Here's how it will work and what you need to know.

THINK BCS

Those involved in putting the playoff together and now managing it cringe when it's suggested that the new system is BCS 2.0, but to understand how it works, it helps to keep in mind how the Bowl Championship Series worked.

In the BCS, there were four, and then later five games played each season. Only one, the national championship game, had anything to do with the national championship.

The others were glitzy bowl games played in showcase stadiums that — hopefully — had compelling matchups. Six conferences had automatic bids to those games, and other teams could earn automatic entry.
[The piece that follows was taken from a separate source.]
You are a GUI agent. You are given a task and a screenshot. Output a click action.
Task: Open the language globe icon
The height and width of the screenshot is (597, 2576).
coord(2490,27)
The new system will have a total of seven games, including two national semifinals and a final that will determine the champion. The four other games will be glitzy bowl games played in showcase stadiums that — hopefully — will have compelling matchups. There will no longer be automatic bids for six conference champions, as was the case for the BCS. Now five conferences (the Big Ten, Big 12, SEC, ACC and Pac-12) each have guaranteed a spot for their champions in either the semifinals or one of the four glitzy bowls. There will also be a guaranteed spot for the best team from the five FBS conferences (American Athletic Conference, Mountain West, Sun Belt, Conference USA and Mid-American).

PICKING THE TEAMS

A 13-member selection committee will pick the teams to play in the semifinals, and set some of the matchups in those other bowl games. The committee will also release a weekly top 25 starting, Oct. 21. On Dec. 7, the matchups will be revealed.

The committee members:

—Chairman Jeff Long, athletic director, Arkansas

—Barry Alvarez, athletic director, Wisconsin.

—Lt. Gen. Mike Gould, former superintendent of the United States Air Force Academy.

—Pat Haden, athletic director, Southern California.

—Tom Jernstedt, former NCAA executive vice president.

—Oliver Luck, athletic director, West Virginia.

—Archie Manning, former Mississippi quarterback.

—Tom Osborne, former Nebraska coach.